Loaded with seasonal ingredients and plenty of veggies, this vegan Butternut Squash Curry is the perfect recipe for dinner or meal prepping. All you need is one pot and it’s ready to enjoy in about 45 minutes!
This completely gluten free and vegan Butternut Squash Curry has all the fall flavors you could want in a healthy meal. The vibrant and versatile ingredients make this a satisfying and enjoyable weekday lunches or dinner. As a bonus, it’s done in one pot and ready in about 45 minutes!
A curry is a perfect dish for vegans to enjoy as it usually contains lots of nutritious vegetables, beans for protein, and creamy coconut milk. There are no real rules to what you should include, which comes in handy when you need to clean out the fridge.
Save even more time by preparing the ingredients in advance and keep them in your fridge until you’re ready to make this delicious recipe.
If you need another versatile veggie-packed meal, make sure to try my Creamy Vegetable Soup or my Vegetable Bean Casserole.
What does curry taste like?
If you’re a fan of Thai and Indian flavors, turmeric, and some spice, this curry is the dish for you. Curry can take on many ingredients and spice levels, which can change the flavor profile.

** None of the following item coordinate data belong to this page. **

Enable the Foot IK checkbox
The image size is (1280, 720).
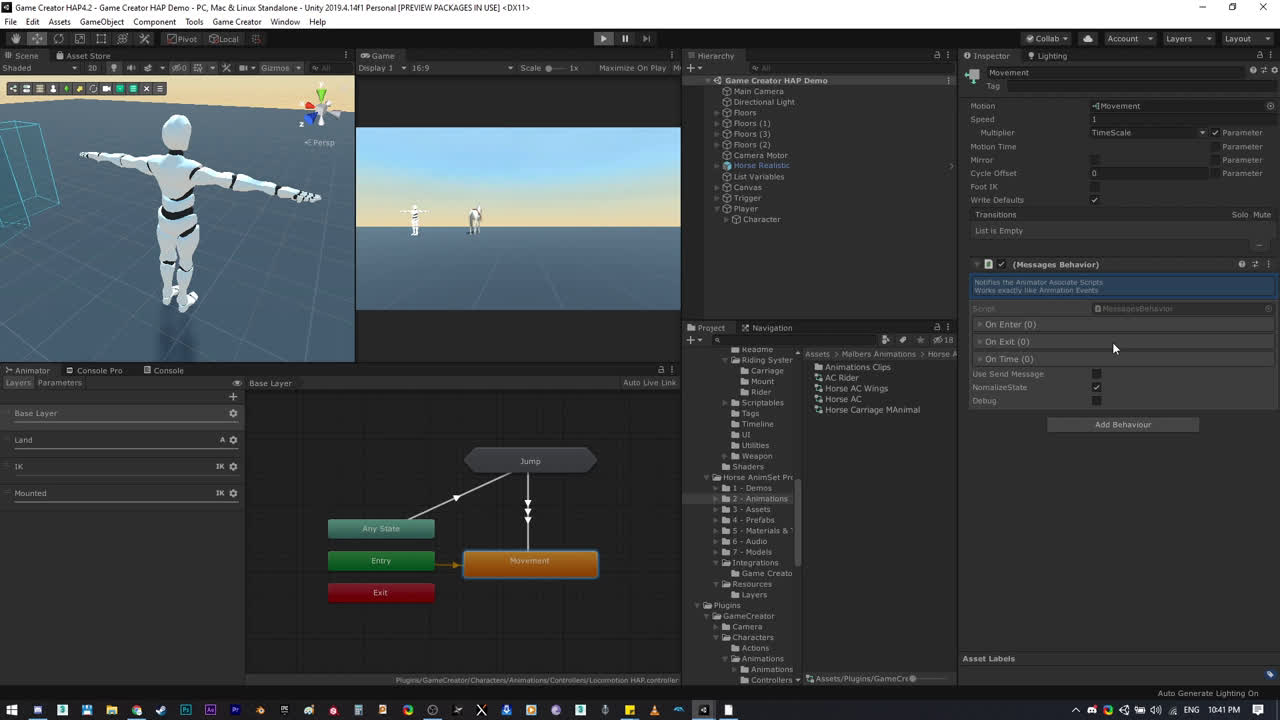[x=1094, y=186]
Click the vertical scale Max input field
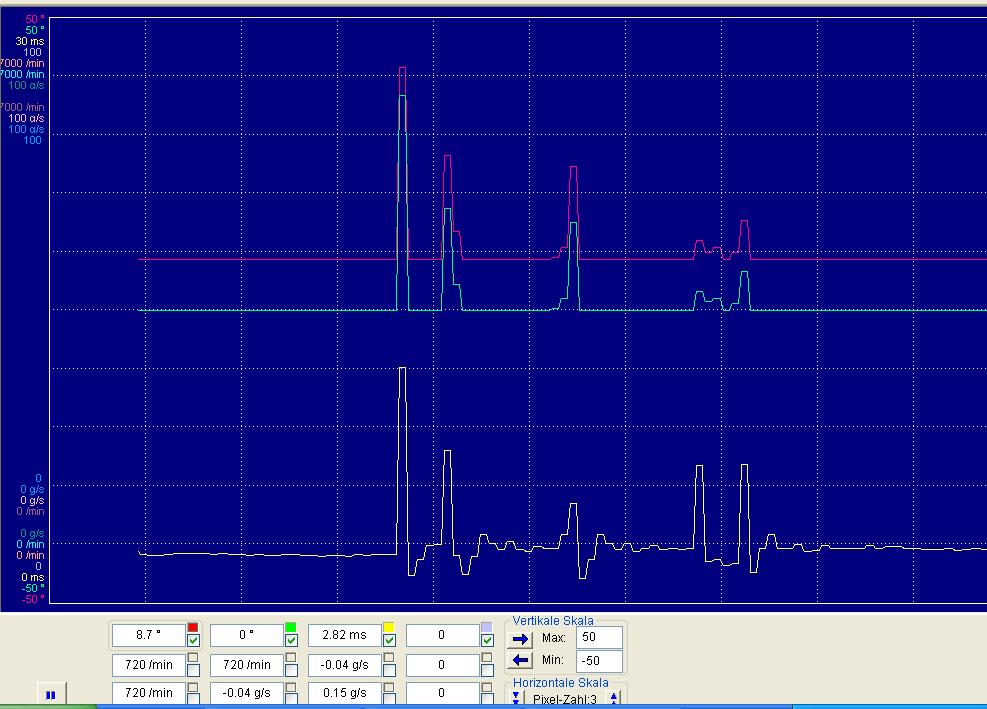The height and width of the screenshot is (709, 987). click(599, 637)
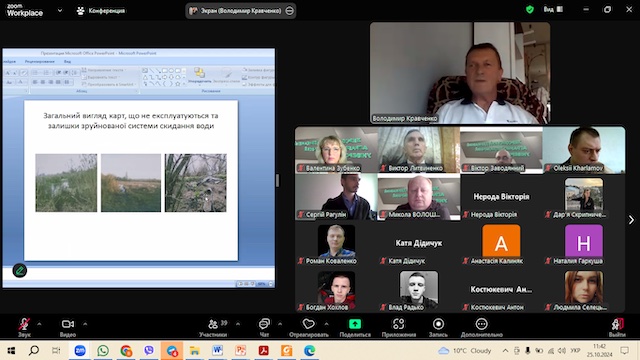Screen dimensions: 640x360
Task: Open the Приложения apps icon
Action: click(398, 324)
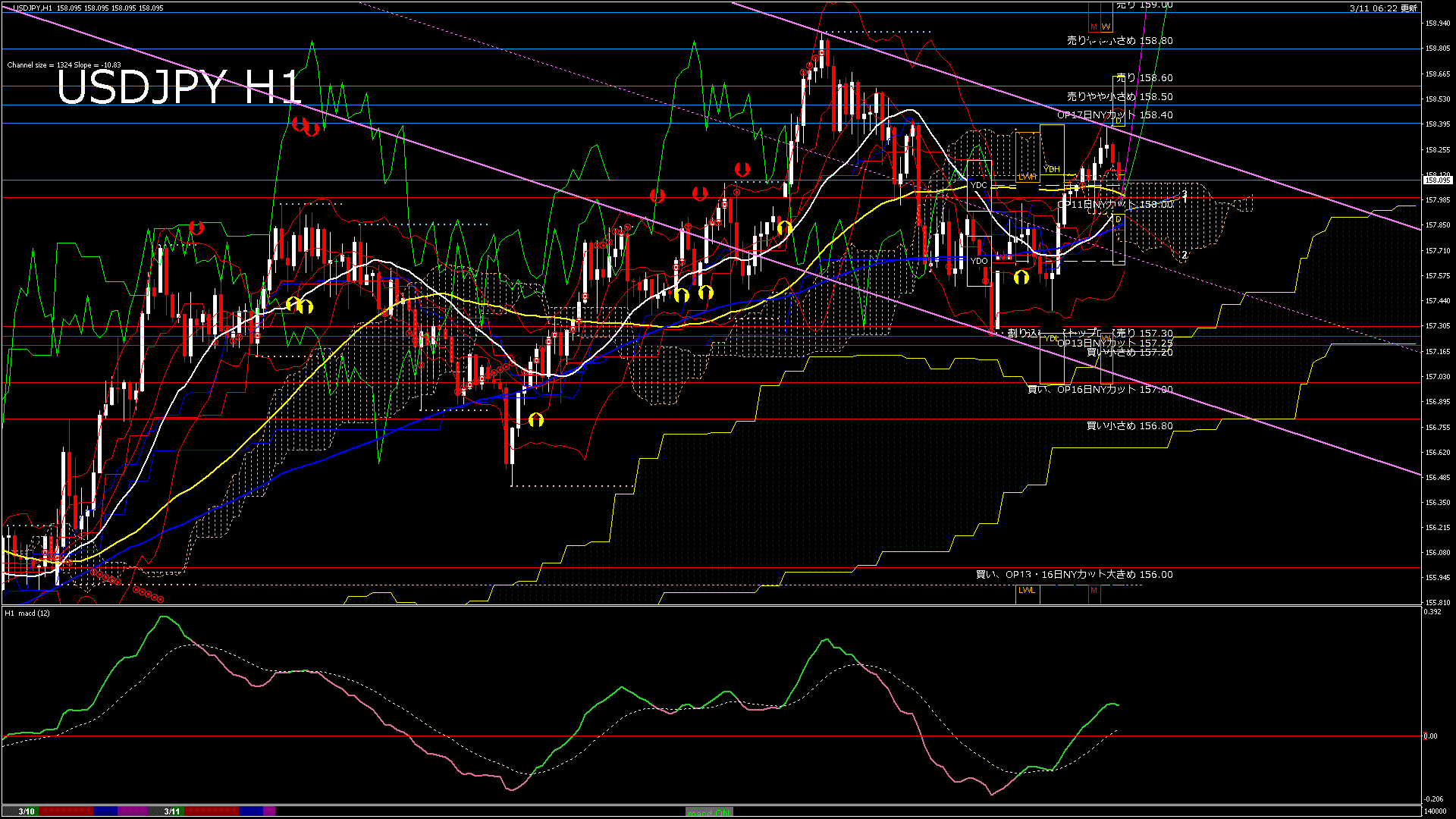Click the macd ON toggle label
Viewport: 1456px width, 819px height.
[709, 812]
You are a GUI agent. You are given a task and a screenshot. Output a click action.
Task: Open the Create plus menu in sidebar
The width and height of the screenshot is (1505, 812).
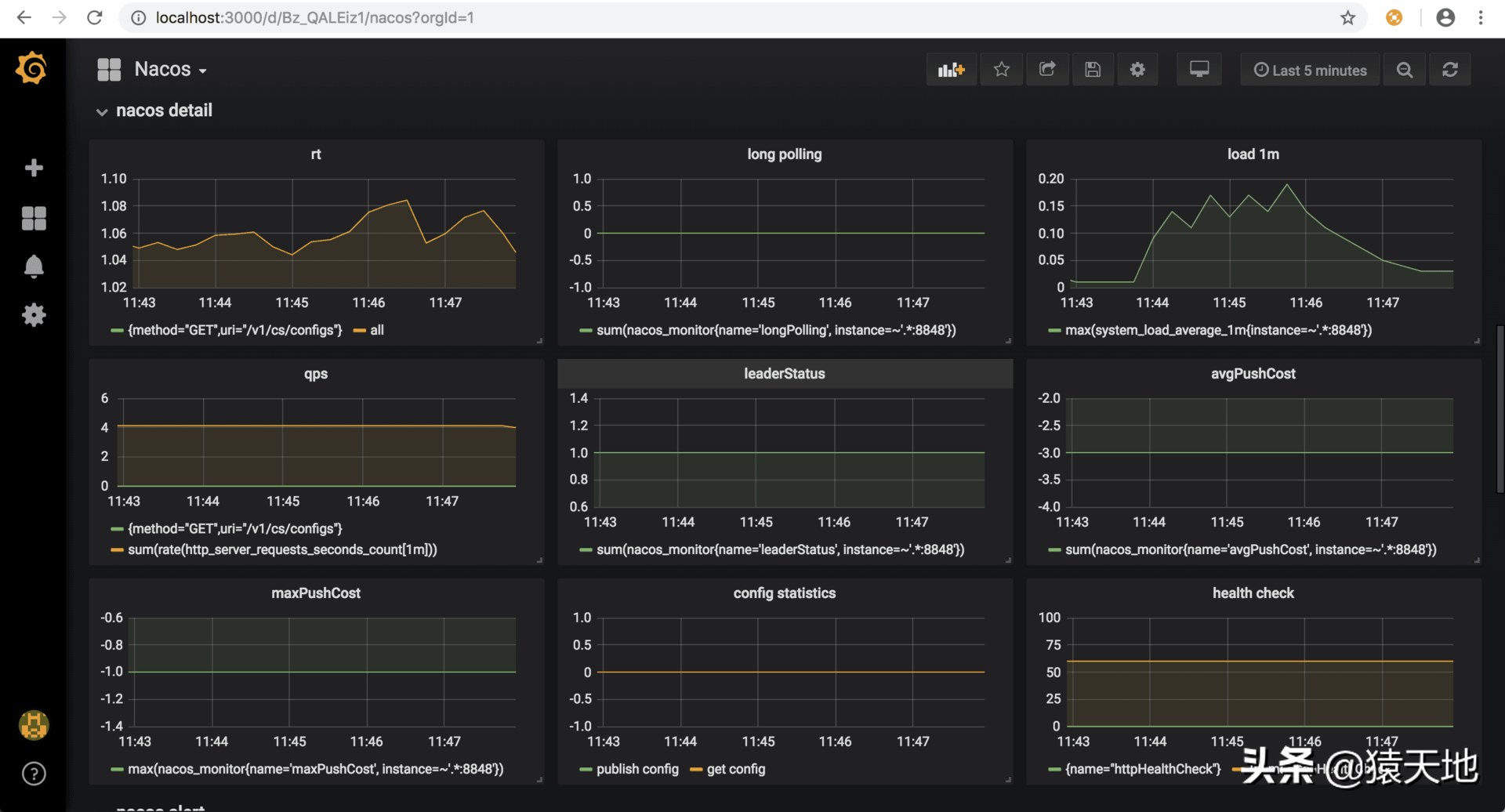click(34, 168)
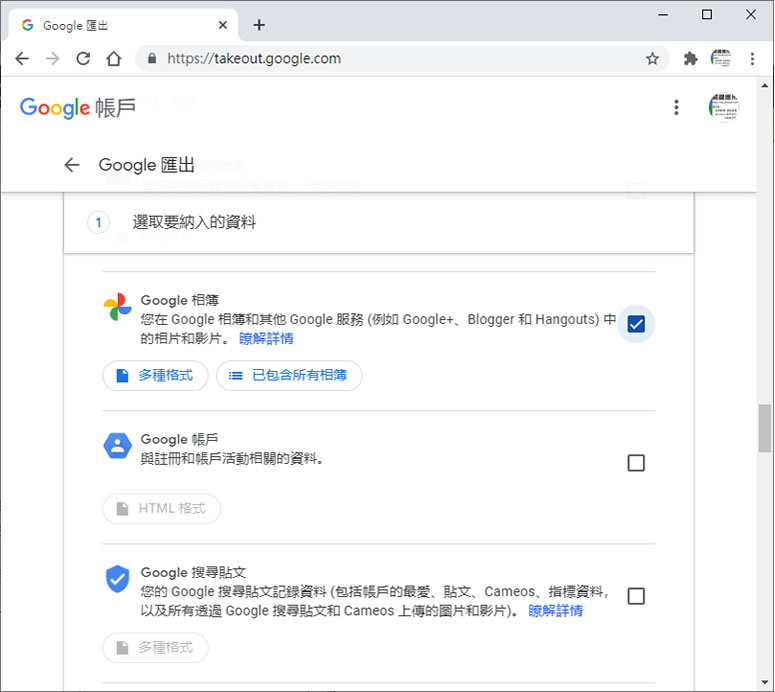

This vegan butternut squash curry is a red curry and has a spicier flavor compared to other alternatives like yellow or green curry which have a more mild taste.
Is curry healthy?
The ingredients in this curry recipe all have their own nutritional benefits. Butternut squash is a complex carb that contains 11% of your daily fiber needs per 1 cup serving. It’s full of vitamins such as the vitamin A precursor (beta carotene), vitamin C, vitamin E and some B vitamins. It also contains minerals we need such as potassium and magnesium.
Spinach is loaded with nutrients and anti-oxidants. These little leafy veggies contain vitamin A (carotenoids), vitamin C, vitamin K, folic acid, iron, and calcium.
Ginger contains important anti-inflammatory and antioxidant properties and is helpful to digestion.
Yellow curry powder on its own has a few surprising benefits. Made up of turmeric, coriander, cumin, fenugreek, and chili pepper, curry powder is anti-inflammatory and contains plenty of antioxidants.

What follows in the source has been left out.